Procuraria satisfazer instintos, pulsões e inclinações naturais de base hereditária/genética (camada dois); 

  • Assimilaria, por meio da mais fundamental razão, signos e símbolos básicos que lhe permitissem efetuar sua primeira inserção no mundo que o cerca, incluindo o mundo social. Porém, os indivíduos que compõe esta trama social ainda não são percebidos integralmente, ocasionalmente sendo até mesmo vistos como adversários ou meios para atingir seu objetivo de conhecer o mundo (camada três);
  • Buscaria ser amado e sentir-se seguro.  Caso a inserção na camada quatro permaneça na vida adulta, almejaria de maneira compulsiva o reconhecimento e o amor por parte de terceiros - pessoas, instituições, Estado etc., (camada quatro);
  • Buscaria identificar em si suas habilidades e competências, colocando-se à prova em situações desafiadoras (camada cinco); 
  • Almejaria obter resultados concretos em sua vida, adaptando pela primeira vez os seus quereres aos quereres de um outro alguém, agora percebido como um outro legítimo e não como uma mera extensão de seus desejos (camada seis); 
  • Identificaria em si um papel social e intencionaria ser útil em seu campo de atuação, honrando acordos de ordem jurídica ou tácita (camada sete); 
  • Realizaria uma síntese de toda sua vida, assumindo plena responsabilidade pelas deliberações efetuadas durante sua trajetória existencial (camada oito); 
  • Se esforçaria para absorver conhecimentos advindos da alta cultura, se possível, deixando legados que pudessem impactar positivamente a sociedade (camada nove);
  • Agiria por meio de uma moral passível de ser universalizada (camada dez); 
  • Teria pretensões de deixar uma marca inapagável na história (camada onze); 
  • E por fim, seria conduzido pelo ideal da eternidade (camada doze).

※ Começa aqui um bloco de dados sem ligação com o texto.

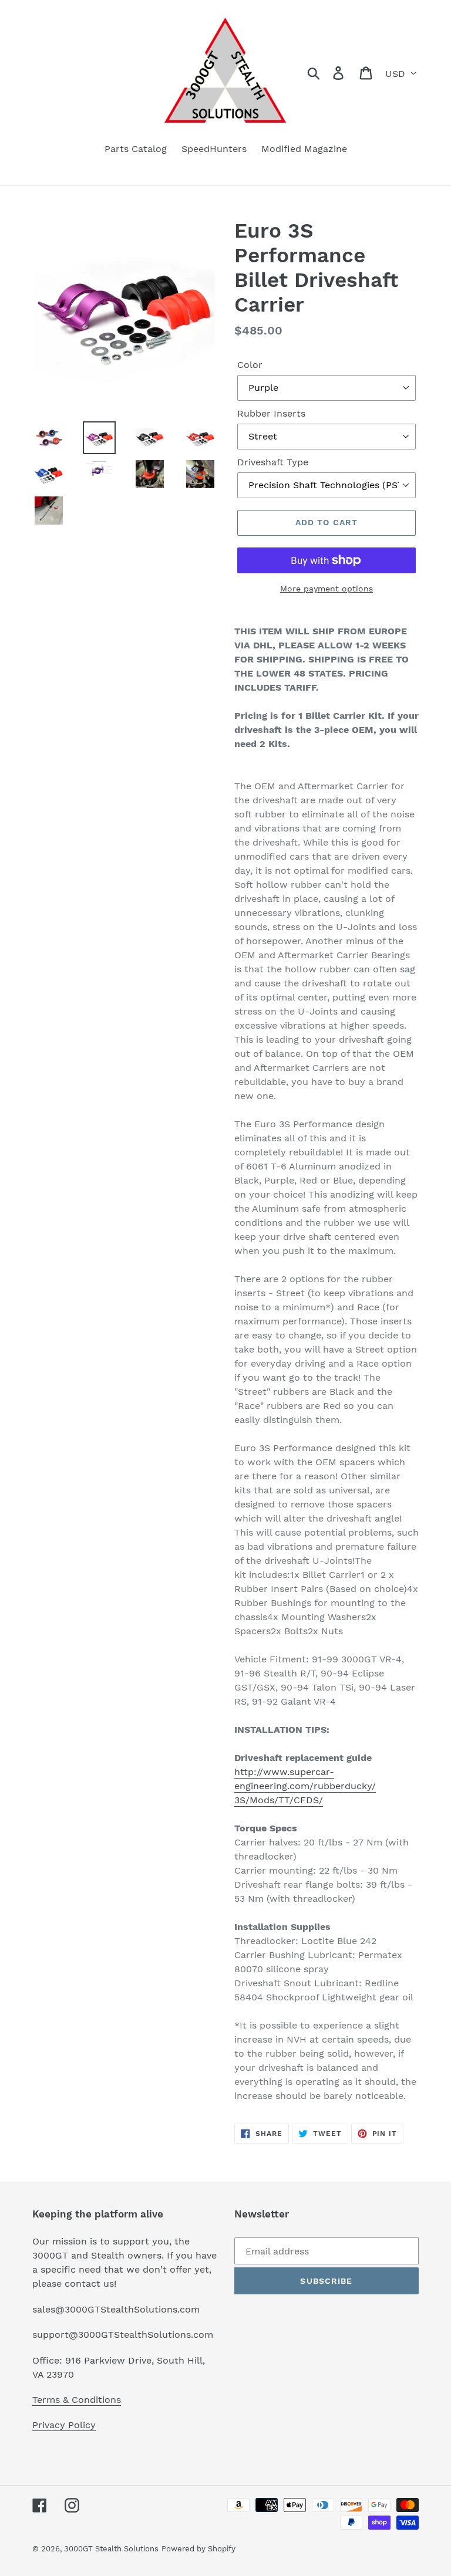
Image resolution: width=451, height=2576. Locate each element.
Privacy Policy (64, 2424)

O conhecimento da teoria das doze camadas da personalidade humana tem me auxiliado a identificar algumas particularidades relacionadas às manifestações dos processos de amadurecimento da personalidade humana em três segmentos distintos: 

  1. Na compreensão das características da minha própria personalidade, uma vez que o autoconhecimento passa pela identificação da camada em que se está; 
  2. No cuidado que tenho com meus alunos, clientes e pacientes, quando atuo como professor, consultor em comportamento humano na área corporativa ou como psicoterapeuta; 
  3. E na compreensão do contexto social e político do Brasil e do ocidente

Infelizmente, setenta porcento da população brasileira morrerá na quarta camada. E você, tem algum palpite a respeito da camada em que está? Como chegou a esta conclusão? O que você leva em consideração para realizar este diagnóstico?

Dr. Marcello Danucalov 

Doutor em Ciências (psicobiologia); 

Mestre em Farmacologia; 

Filósofo Clínico Integral e Orientador Filosófico Familiar.